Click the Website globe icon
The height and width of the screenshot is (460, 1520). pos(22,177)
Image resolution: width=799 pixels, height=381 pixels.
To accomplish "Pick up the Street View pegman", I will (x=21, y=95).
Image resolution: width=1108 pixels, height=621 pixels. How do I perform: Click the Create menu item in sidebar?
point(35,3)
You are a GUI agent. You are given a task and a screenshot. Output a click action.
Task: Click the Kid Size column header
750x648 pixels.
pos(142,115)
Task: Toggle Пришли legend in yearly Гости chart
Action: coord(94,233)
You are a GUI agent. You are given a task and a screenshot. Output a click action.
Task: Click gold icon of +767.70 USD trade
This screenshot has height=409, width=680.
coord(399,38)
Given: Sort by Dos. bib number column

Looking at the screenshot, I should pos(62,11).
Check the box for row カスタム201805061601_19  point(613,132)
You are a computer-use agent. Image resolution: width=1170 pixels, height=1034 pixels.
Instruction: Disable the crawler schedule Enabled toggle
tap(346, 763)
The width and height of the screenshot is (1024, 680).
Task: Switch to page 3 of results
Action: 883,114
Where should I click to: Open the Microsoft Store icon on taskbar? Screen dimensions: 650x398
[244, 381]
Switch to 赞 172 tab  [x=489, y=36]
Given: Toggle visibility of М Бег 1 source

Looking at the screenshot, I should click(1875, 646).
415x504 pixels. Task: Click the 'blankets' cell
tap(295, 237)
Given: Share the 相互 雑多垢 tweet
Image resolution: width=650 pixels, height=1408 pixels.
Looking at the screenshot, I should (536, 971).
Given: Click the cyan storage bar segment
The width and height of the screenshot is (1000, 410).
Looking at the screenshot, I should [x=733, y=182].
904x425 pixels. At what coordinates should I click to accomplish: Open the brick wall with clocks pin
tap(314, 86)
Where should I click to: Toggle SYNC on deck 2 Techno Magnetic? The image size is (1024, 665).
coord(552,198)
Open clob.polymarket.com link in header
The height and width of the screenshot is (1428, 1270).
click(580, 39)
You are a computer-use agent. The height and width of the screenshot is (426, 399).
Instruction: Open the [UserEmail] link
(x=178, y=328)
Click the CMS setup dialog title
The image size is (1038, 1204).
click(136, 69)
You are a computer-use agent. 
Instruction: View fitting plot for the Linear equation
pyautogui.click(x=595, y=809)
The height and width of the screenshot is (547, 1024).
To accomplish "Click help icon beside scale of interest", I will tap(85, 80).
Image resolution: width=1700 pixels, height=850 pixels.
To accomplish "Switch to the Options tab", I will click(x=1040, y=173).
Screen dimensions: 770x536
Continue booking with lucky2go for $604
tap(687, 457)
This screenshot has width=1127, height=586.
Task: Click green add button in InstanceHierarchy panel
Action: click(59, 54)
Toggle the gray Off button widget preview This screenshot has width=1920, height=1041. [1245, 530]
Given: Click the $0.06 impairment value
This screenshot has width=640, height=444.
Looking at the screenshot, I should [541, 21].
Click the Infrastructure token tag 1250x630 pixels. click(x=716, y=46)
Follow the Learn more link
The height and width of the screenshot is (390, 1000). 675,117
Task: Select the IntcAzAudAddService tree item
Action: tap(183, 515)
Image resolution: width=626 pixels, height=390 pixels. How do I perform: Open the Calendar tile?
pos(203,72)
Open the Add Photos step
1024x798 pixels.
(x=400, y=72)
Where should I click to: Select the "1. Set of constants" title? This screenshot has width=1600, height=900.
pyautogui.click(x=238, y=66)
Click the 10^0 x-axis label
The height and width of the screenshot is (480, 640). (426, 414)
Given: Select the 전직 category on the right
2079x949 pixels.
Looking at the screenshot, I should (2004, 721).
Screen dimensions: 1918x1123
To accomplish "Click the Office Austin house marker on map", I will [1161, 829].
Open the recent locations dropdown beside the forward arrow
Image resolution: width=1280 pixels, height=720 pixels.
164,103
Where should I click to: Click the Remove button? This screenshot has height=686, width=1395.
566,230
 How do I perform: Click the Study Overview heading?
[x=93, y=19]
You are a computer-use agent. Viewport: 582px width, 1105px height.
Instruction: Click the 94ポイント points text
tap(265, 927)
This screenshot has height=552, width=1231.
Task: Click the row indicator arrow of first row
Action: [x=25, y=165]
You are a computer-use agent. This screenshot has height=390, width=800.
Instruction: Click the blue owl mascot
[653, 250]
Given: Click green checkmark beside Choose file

### ABOUT THIS TASK
Reproduce word for word the material above, beginning with the line that contains "You are a computer-use agent. Image" and ending with the line that contains "Screen dimensions: 770x536".

### THE COMPLETED TASK
You are a computer-use agent. Image resolution: width=1170 pixels, height=1034 pixels.
Instruction: Disable the crawler schedule Enabled toggle
tap(346, 763)
The width and height of the screenshot is (1024, 680).
Task: Switch to page 3 of results
Action: 883,114
Where should I click to: Open the Microsoft Store icon on taskbar? Screen dimensions: 650x398
[244, 381]
Switch to 赞 172 tab  [x=489, y=36]
Given: Toggle visibility of М Бег 1 source

Looking at the screenshot, I should click(1875, 646).
415x504 pixels. Task: Click the 'blankets' cell
tap(295, 237)
Given: Share the 相互 雑多垢 tweet
Image resolution: width=650 pixels, height=1408 pixels.
Looking at the screenshot, I should (536, 971).
Given: Click the cyan storage bar segment
The width and height of the screenshot is (1000, 410).
Looking at the screenshot, I should [x=733, y=182].
904x425 pixels. At what coordinates should I click to accomplish: Open the brick wall with clocks pin
tap(314, 86)
Where should I click to: Toggle SYNC on deck 2 Techno Magnetic? The image size is (1024, 665).
coord(552,198)
Open clob.polymarket.com link in header
The height and width of the screenshot is (1428, 1270).
click(580, 39)
You are a computer-use agent. The height and width of the screenshot is (426, 399).
Instruction: Open the [UserEmail] link
(x=178, y=328)
Click the CMS setup dialog title
The image size is (1038, 1204).
click(136, 69)
You are a computer-use agent. 
Instruction: View fitting plot for the Linear equation
pyautogui.click(x=595, y=809)
The height and width of the screenshot is (547, 1024).
To accomplish "Click help icon beside scale of interest", I will tap(85, 80).
Image resolution: width=1700 pixels, height=850 pixels.
To accomplish "Switch to the Options tab", I will click(x=1040, y=173).
Screen dimensions: 770x536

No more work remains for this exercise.